Election forecasts must supplement the raw polling data with guesses about how many people will vote and what undecided voters will do, while separating out meaningless blips in the data. Many models use historical data to make these sorts of inferences. These models assume that past patterns of turnout, demographics, economic conditions, and party loyalty can predict how all of these things will play out in the future.
Using historical data requires taking a thoughtful stand on what span of history is most appropriate—if at all. This election proved over and over that old relationships no longer applied. But it was tempting to ignore this consideration because many forecasters approached the question—”who will you vote for”—with a prior belief that a Clinton win was inevitable. Any estimation confirming that assumption didn’t get much scrutiny. It may explain why so many forecasts assured a Clinton win.
Trump’s big win was not unforeseeable
In hindsight, there was decent evidence a Trump victory was more than just remotely plausible. What’s more, some people may have lied when asked who they were voting for. The fact that internet surveys (as opposed to phone surveys) had Trump ahead should have been a clue. Other models took a different approach and predicted a Trump win based on the state of the economy. The FiveThiryEight forecast estimated its data differently, but also produced higher odds on Trump.

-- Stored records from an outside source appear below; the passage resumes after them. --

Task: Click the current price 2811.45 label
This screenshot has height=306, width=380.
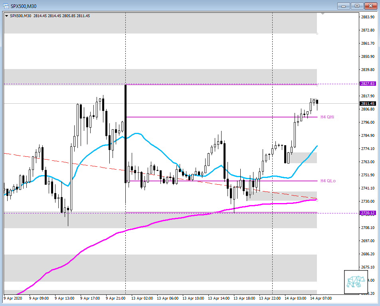Action: pos(367,103)
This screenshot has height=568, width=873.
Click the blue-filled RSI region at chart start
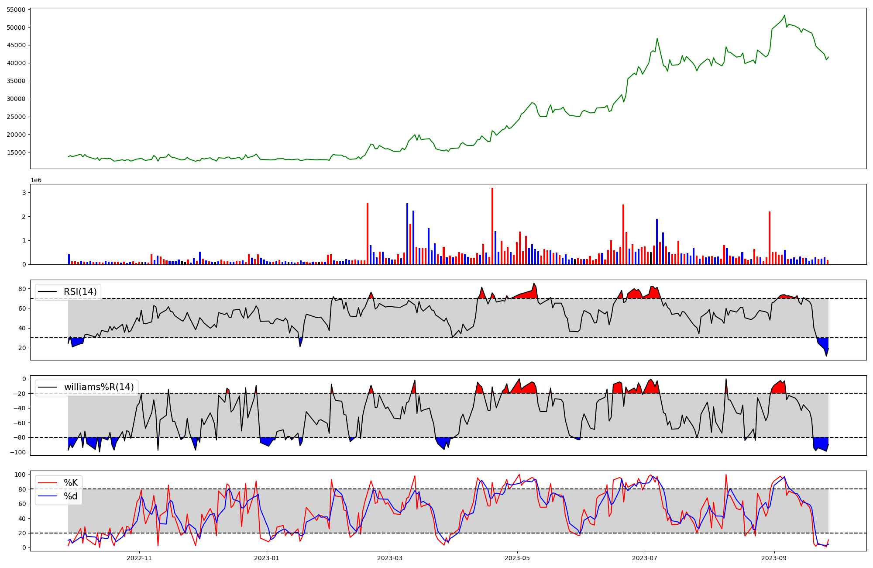[76, 341]
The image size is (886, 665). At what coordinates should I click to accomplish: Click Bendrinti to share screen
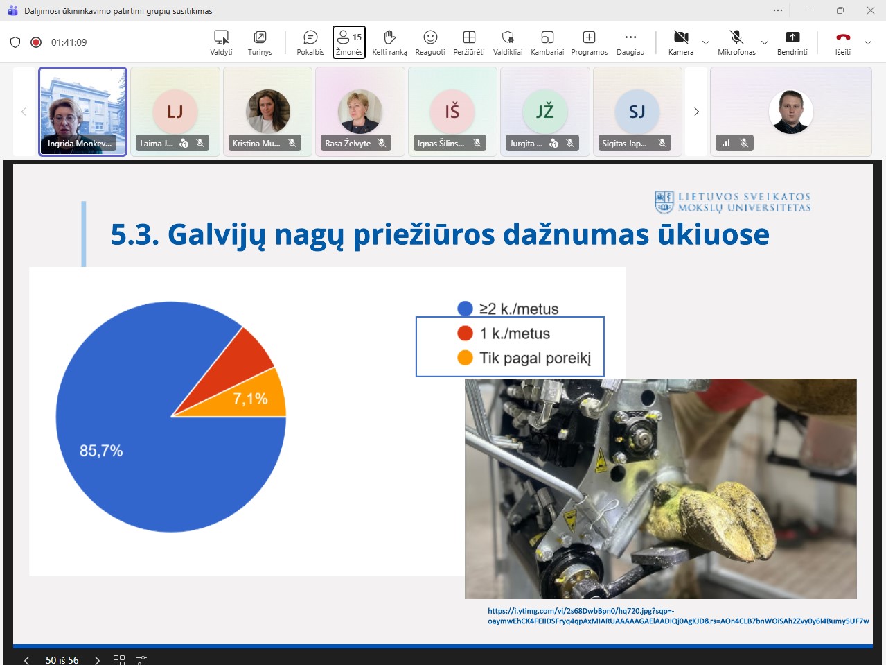tap(792, 42)
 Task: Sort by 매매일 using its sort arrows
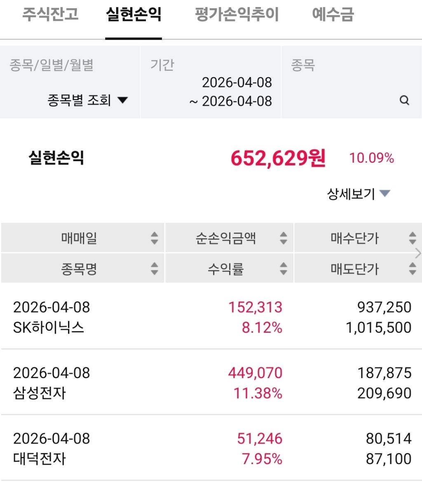[154, 238]
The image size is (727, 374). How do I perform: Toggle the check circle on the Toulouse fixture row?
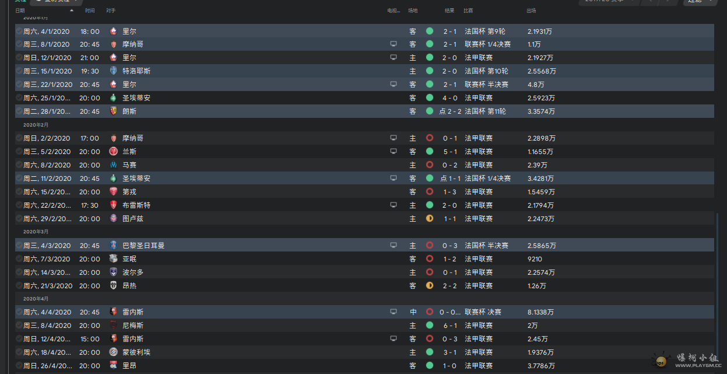pyautogui.click(x=19, y=219)
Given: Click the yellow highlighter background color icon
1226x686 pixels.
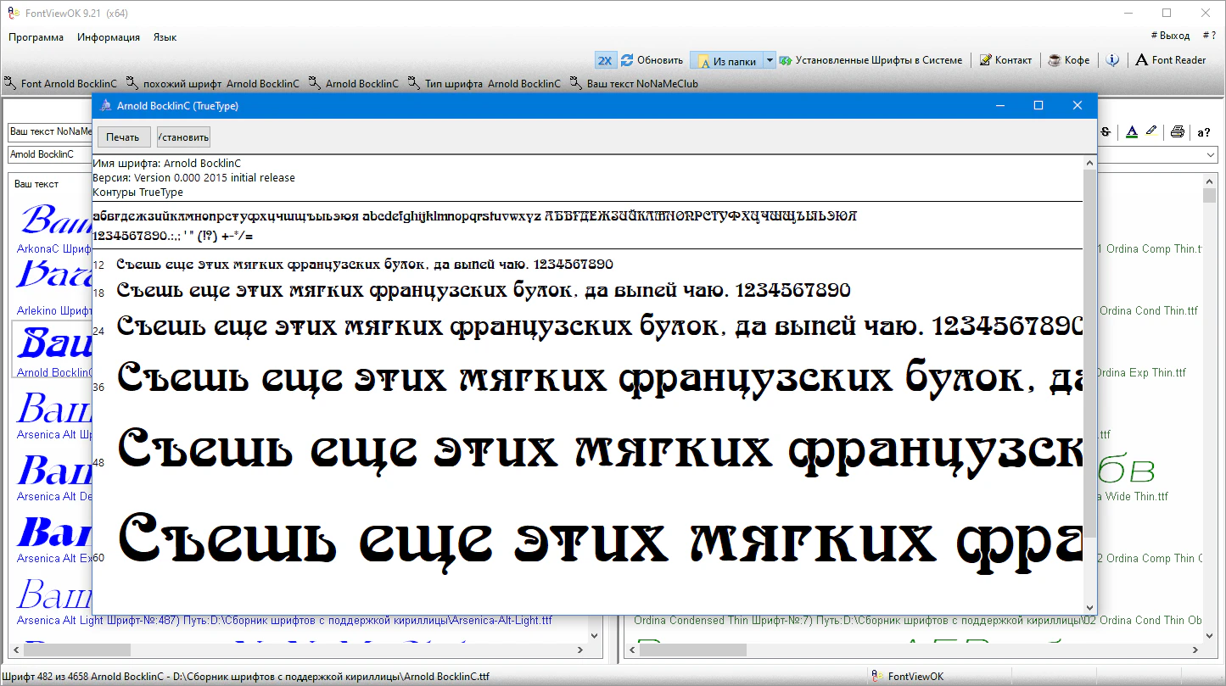Looking at the screenshot, I should [1150, 131].
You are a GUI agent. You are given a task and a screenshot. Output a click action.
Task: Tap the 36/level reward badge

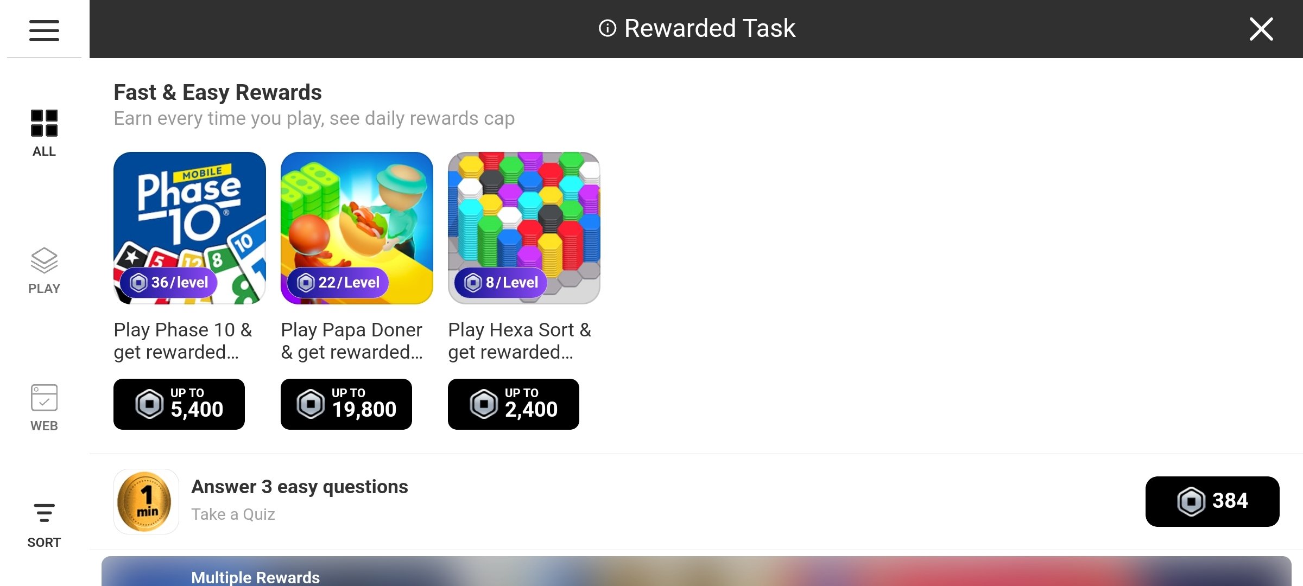pos(169,282)
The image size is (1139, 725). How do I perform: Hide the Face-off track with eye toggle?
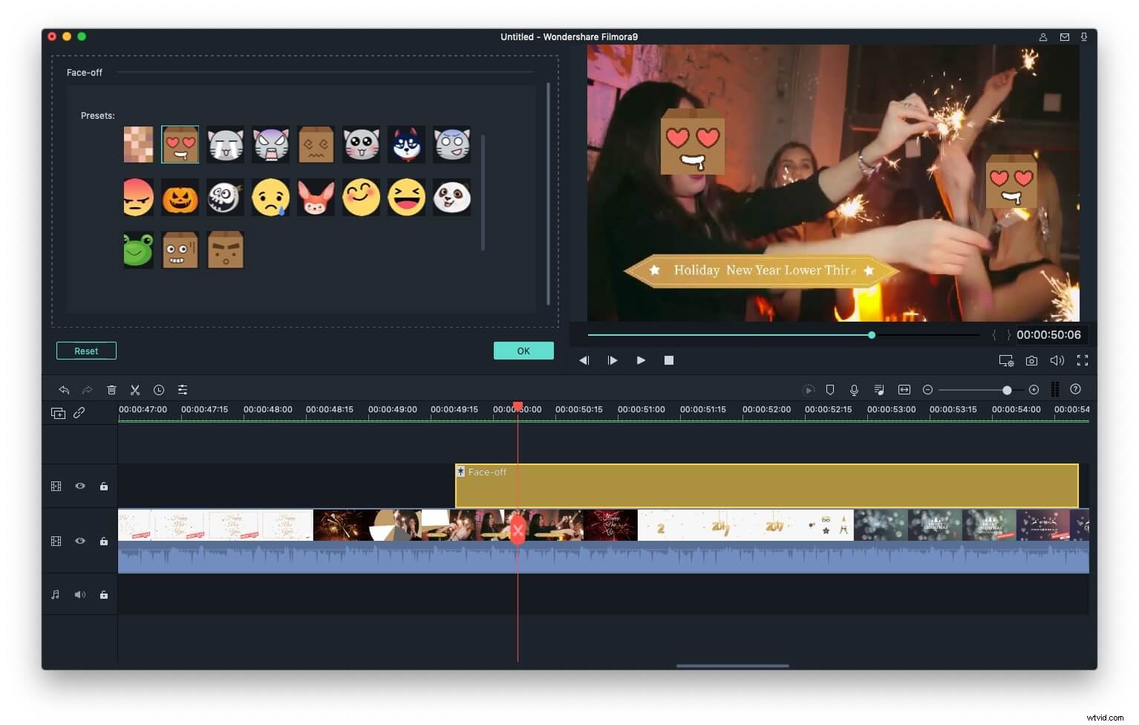pyautogui.click(x=79, y=486)
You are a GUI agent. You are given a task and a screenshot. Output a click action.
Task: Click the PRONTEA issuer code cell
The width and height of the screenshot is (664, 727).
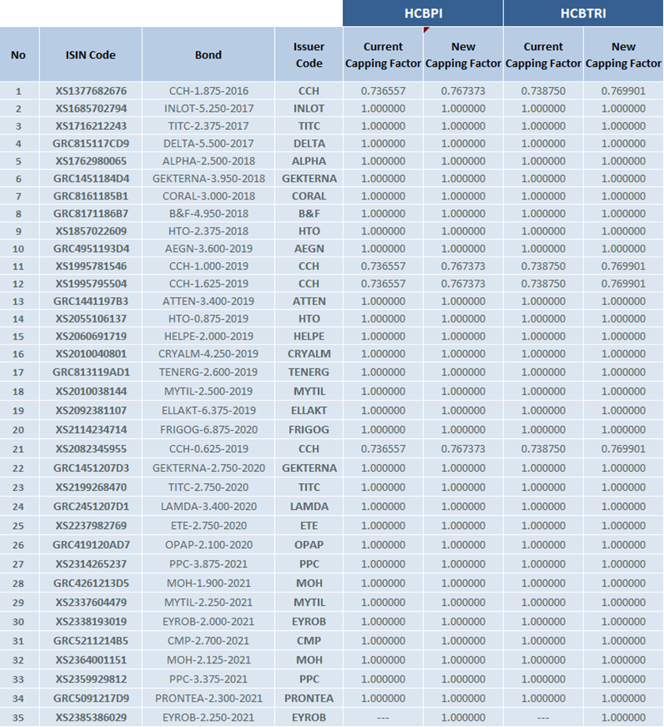pos(309,698)
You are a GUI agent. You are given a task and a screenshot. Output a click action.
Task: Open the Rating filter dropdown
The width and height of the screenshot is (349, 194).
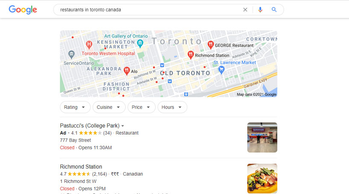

Personal biases don’t just distort election forecasts. They influence what forecasts we choose to believe. It was easy to be suspicious, or even hostile, to models that strayed from the pack if they violated the conviction that a Clinton win was the logical outcome. If we were more open, perhaps a Trump victory never would have been classified as a tail event. Maybe there would have been a different outcome.
The Trump victory has many unknown consequences. But it shouldn’t make us distrustful of data. Data remains the best tool we have to understand the world around us and make informed decisions.
But we also must accept that data interpretation is fallible, subject to our own biases and our inability to see beyond our own bubble.